Table 5.2. Hadoop Core Properties
Property Name Notes Mandatory/Optional/Conditional
enableappend Enable this property even if installhbase is set to no. (Default: true) (Allowed: true/false) Conditional. Required only when installhbase is set to yes.
enablewebhdfs Enable this property to true only if security is set to yes. (Default: false) (Allowed: true/false) Conditional. Required only when security is set to yes.
taskscheduler Scheduler to be used for job scheduling. (Default: org.apache.hadoop.mapred.CapacityTask­Scheduler) (Allowed: org.apache.hadoop.mapred.JobQueueTaskScheduler/org.apache.hadoop.mapred.CapacityTaskScheduler) Optional
enablelzo Enable LZO compression. (Default: no) (Allowed: yes/no) Optional. Required for compressing MapReduce jobs.
enableshortcircuit Enable short circuit read. (Default: true) (Allowed: true/false) Conditional Required only when installhbase is set to yes.
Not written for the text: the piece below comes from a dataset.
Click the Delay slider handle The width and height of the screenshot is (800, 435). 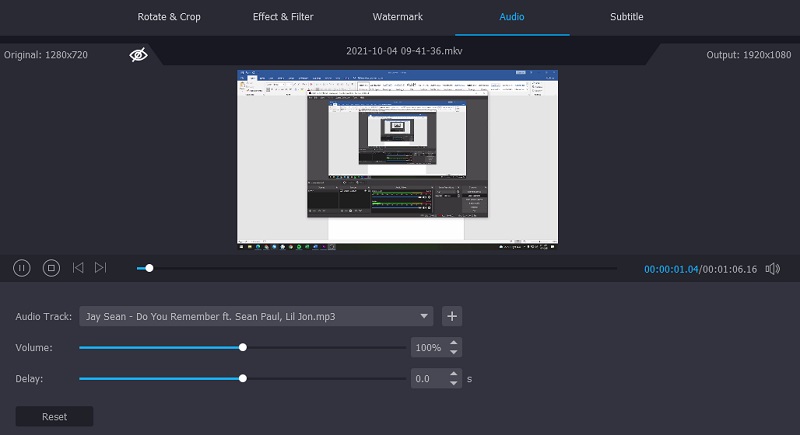[x=243, y=379]
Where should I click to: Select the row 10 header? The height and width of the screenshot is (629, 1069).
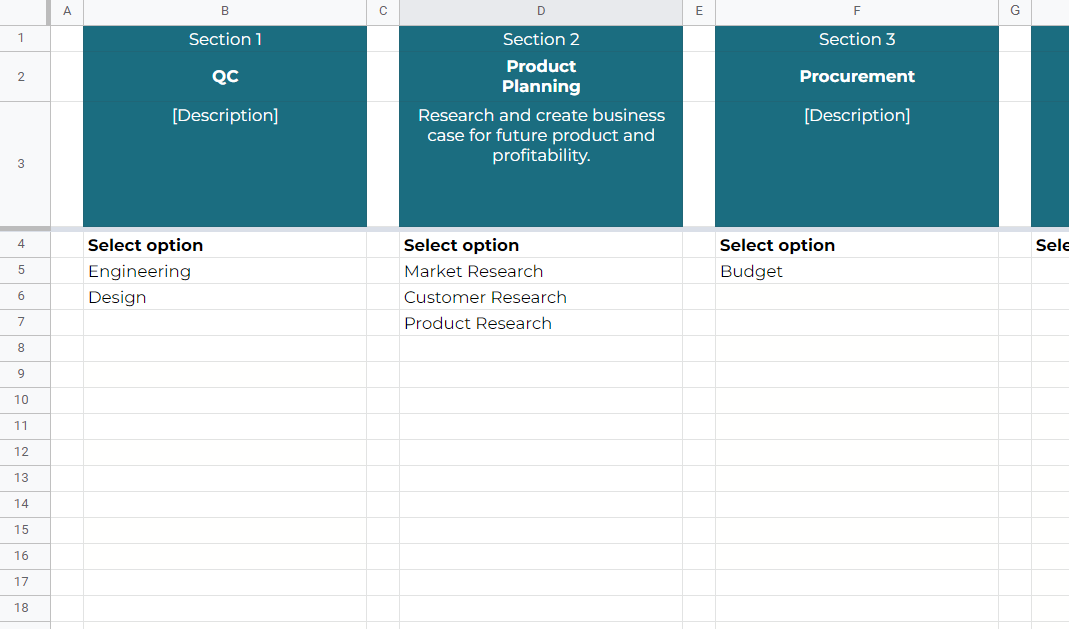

 Service User Properties: The following table lists the properties for service users:

[Note]Note

For information on other service users, see (see: Hadoop Service Accounts).

Table 5.3. Service User Properties
Service User Name Notes Mandatory/Optional/Conditional
smoke_test_user User responsible for executing the smoke tests. (Default: hdptestuser:hadoop) Mandatory.

 Data and Log Directory Configurations: The following properties determine the default locations for the HDFS data directories and log directories for all the components in the HDP stack:

[Note]Note

It is strongly recommended that you assign separate disks for individual data directories.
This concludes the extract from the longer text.